JUDGING BY the reaction of customers, the tables in this Morrisons cafe are rarely reserved. Today may perhaps even have presented a first.
But with a general election just weeks away, no one is safe from the politicians travelling the length and breadth of Britain in a bid to woo voters and score as many photo opportunities as possible.
Even the unassuming shoppers in the Rothwell area of Leeds, including one elderly lady who fails to spot the special sign. She has barely stirred the sugar into her mug of tea when she is shooed away.
“You can’t sit there - these seats are reserved,” a waitress tells her. Confused, she toddles off and does as she’s told.
The irony of this episode is that this is the table where Labour’s deputy leader Harriet Harman is to sit down and speak with the ‘real women’ of Yorkshire ahead of the election.
This big-name-politician-visiting-a-marginal-seat scenario is made slightly more exciting by Ms Harman’s chosen method of transport. The pink bus.
Ever since the launch of Labour’s Woman to Woman, a tour of the UK designed to engage women in the world of politics and promote the party’s first ever women’s manifesto, the colour of the vessel and campaign materials have been the subject of much discussion. Tory MP Angie Bray, among many others, called it ‘patronising’.
But to the group of supermarket staff and women assembled to grill Ms Harman, the colour of the bus is of little relevance. Typically feisty Yorkshirewomen Amanada Brown, 36, and Lyndsay Connor, 28, have much bigger fish to fry.
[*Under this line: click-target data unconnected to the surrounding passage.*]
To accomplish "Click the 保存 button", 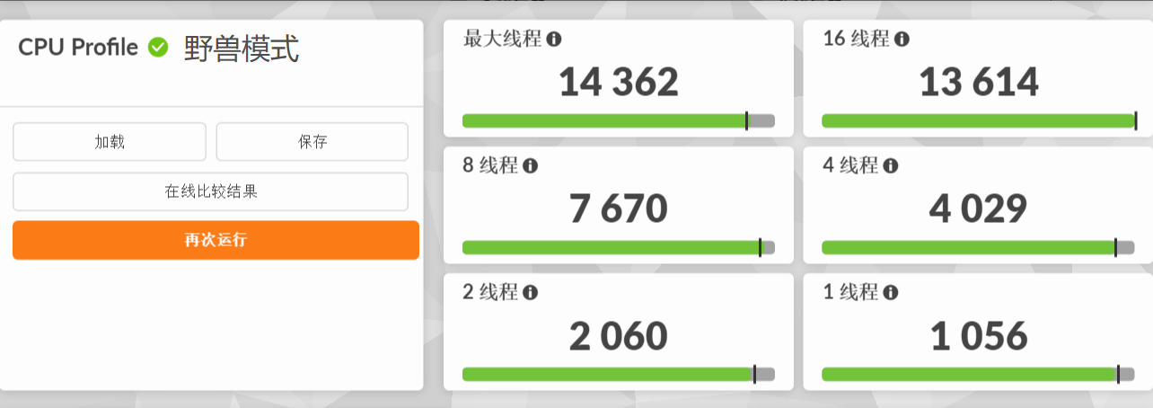I will 312,142.
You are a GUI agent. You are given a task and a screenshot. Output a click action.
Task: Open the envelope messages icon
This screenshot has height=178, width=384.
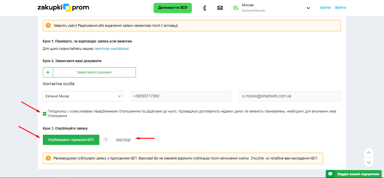[220, 8]

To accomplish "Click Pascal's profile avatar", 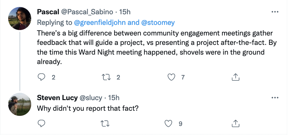I will (x=19, y=18).
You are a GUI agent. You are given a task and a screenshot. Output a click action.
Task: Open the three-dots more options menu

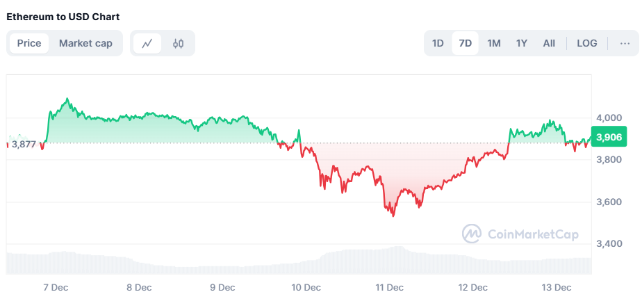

Both single mums struggling to make ends meet, they want to work more hours, earn a better income and gain promotions but they are trapped, they say, by the cost of getting someone to mind their young children outside of school hours.
I’ve been all around the UK speaking to hundreds of women and no one wants to talk about what colour the bus is.Harriet Harman
“The summer holidays are the worst,” Miss Connor tells Ms Harman, who sits opposite, nodding and taking notes.
“My mum still works full-time but she uses her two days off to care for my son so I can go out to work. She doesn’t get a break.”
Ms Brown believes that earning the living wage, which would see her pay increase from £6.40 an hour to £7.85, would improve her life and the life of her two children.
She said: “I feel worse off every year. Everything goes up and your wages seem to go up less than everything else.”
According to Labour’s Veronica King, who is standing in Elmet and Rothwell, one in four people in the constituency earn the living wage. The national average is one in five.
Conveniently for this PR exercise, both these issues are covered in the women’s manifesto.
“We will give companies who pay the minimum wage rebate on their National Insurance,” said Ms Harman, “and every three and four year old would get 25 hours of free childcare a week to support working parents.”
Less clarity is afforded over what happens once children reach school age, which would really help women like Ms Brown and Miss Connor.
One thing for certain, however, is that the women of Yorkshire want their voices to be heard. All of the Rothwell group have strong views on what they want from the next Government - child care, the NHS and cost of living are high on their agenda.
“I’m not bothered what colour her bus is, I want a bit of cash to spare after bills,” one pipes up.
“I’ve been all around the UK speaking to hundreds of women and no one wants to talk about what colour the bus is,” Ms Harman told The Yorkshire Post.